▸ **Provided records**:

::::::

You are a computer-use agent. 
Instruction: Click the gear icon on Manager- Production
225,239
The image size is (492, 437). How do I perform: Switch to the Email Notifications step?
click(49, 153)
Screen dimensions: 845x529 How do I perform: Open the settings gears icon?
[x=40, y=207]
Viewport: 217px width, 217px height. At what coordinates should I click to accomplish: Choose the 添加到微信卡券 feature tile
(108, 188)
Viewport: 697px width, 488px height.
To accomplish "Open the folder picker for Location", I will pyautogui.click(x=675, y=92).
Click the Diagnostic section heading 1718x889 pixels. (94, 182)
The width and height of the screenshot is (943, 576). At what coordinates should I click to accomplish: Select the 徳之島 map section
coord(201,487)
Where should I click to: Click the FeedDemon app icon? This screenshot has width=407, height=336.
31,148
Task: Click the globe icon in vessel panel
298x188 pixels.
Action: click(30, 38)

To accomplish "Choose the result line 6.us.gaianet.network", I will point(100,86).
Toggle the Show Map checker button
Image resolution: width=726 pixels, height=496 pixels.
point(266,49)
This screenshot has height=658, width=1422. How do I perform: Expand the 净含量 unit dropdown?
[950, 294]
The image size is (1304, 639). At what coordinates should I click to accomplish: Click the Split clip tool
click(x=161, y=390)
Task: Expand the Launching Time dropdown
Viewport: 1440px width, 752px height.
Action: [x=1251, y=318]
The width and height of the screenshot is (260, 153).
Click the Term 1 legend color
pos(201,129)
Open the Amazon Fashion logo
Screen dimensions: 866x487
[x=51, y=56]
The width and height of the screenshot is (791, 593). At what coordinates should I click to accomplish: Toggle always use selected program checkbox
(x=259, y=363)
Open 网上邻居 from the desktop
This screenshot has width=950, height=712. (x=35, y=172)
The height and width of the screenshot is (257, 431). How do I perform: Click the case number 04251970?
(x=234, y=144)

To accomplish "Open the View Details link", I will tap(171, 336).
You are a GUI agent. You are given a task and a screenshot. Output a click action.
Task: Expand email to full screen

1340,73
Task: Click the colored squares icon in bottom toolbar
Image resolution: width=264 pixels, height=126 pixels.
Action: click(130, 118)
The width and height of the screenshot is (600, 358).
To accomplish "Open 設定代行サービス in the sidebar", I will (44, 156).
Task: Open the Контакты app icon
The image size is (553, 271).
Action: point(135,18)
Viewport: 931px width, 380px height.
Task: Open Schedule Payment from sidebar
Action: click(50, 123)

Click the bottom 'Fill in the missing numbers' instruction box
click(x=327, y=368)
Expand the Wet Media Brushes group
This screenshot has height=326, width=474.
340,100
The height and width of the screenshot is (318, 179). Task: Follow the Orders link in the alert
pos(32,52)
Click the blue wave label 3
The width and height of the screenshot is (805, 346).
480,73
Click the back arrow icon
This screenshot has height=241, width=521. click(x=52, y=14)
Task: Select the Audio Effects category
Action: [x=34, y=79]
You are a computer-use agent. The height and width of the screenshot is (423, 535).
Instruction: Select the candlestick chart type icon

::::::

▸ **What needs to be done**: Please copy out each record, character for character.

▸ **Task result**:
You are a computer-use agent. 
Instruction: Click the gear icon on Manager- Production
225,239
The image size is (492, 437). How do I perform: Switch to the Email Notifications step?
click(49, 153)
Screen dimensions: 845x529 How do I perform: Open the settings gears icon?
[x=40, y=207]
Viewport: 217px width, 217px height. At what coordinates should I click to accomplish: Choose the 添加到微信卡券 feature tile
(108, 188)
Viewport: 697px width, 488px height.
To accomplish "Open the folder picker for Location", I will pyautogui.click(x=675, y=92).
Click the Diagnostic section heading 1718x889 pixels. (94, 182)
The width and height of the screenshot is (943, 576). At what coordinates should I click to accomplish: Select the 徳之島 map section
coord(201,487)
Where should I click to: Click the FeedDemon app icon? This screenshot has width=407, height=336.
31,148
Task: Click the globe icon in vessel panel
298x188 pixels.
Action: click(30, 38)

To accomplish "Choose the result line 6.us.gaianet.network", I will point(100,86).
Toggle the Show Map checker button
Image resolution: width=726 pixels, height=496 pixels.
point(266,49)
This screenshot has height=658, width=1422. How do I perform: Expand the 净含量 unit dropdown?
[950, 294]
The image size is (1304, 639). At what coordinates should I click to accomplish: Click the Split clip tool
click(x=161, y=390)
Task: Expand the Launching Time dropdown
Viewport: 1440px width, 752px height.
Action: [x=1251, y=318]
The width and height of the screenshot is (260, 153).
Click the Term 1 legend color
pos(201,129)
Open the Amazon Fashion logo
Screen dimensions: 866x487
[x=51, y=56]
The width and height of the screenshot is (791, 593). At what coordinates should I click to accomplish: Toggle always use selected program checkbox
(x=259, y=363)
Open 网上邻居 from the desktop
This screenshot has width=950, height=712. (x=35, y=172)
The height and width of the screenshot is (257, 431). How do I perform: Click the case number 04251970?
(x=234, y=144)

To accomplish "Open the View Details link", I will tap(171, 336).
You are a GUI agent. You are given a task and a screenshot. Output a click action.
Task: Expand email to full screen

1340,73
Task: Click the colored squares icon in bottom toolbar
Image resolution: width=264 pixels, height=126 pixels.
Action: click(130, 118)
The width and height of the screenshot is (600, 358).
To accomplish "Open 設定代行サービス in the sidebar", I will (44, 156).
Task: Open the Контакты app icon
The image size is (553, 271).
Action: point(135,18)
Viewport: 931px width, 380px height.
Task: Open Schedule Payment from sidebar
Action: click(50, 123)

Click the bottom 'Fill in the missing numbers' instruction box
click(x=327, y=368)
Expand the Wet Media Brushes group
This screenshot has height=326, width=474.
340,100
The height and width of the screenshot is (318, 179). Task: Follow the Orders link in the alert
pos(32,52)
Click the blue wave label 3
The width and height of the screenshot is (805, 346).
480,73
Click the back arrow icon
This screenshot has height=241, width=521. click(x=52, y=14)
Task: Select the Audio Effects category
Action: [x=34, y=79]
You are a computer-use agent. The height and width of the screenshot is (423, 535).
Instruction: Select the candlestick chart type icon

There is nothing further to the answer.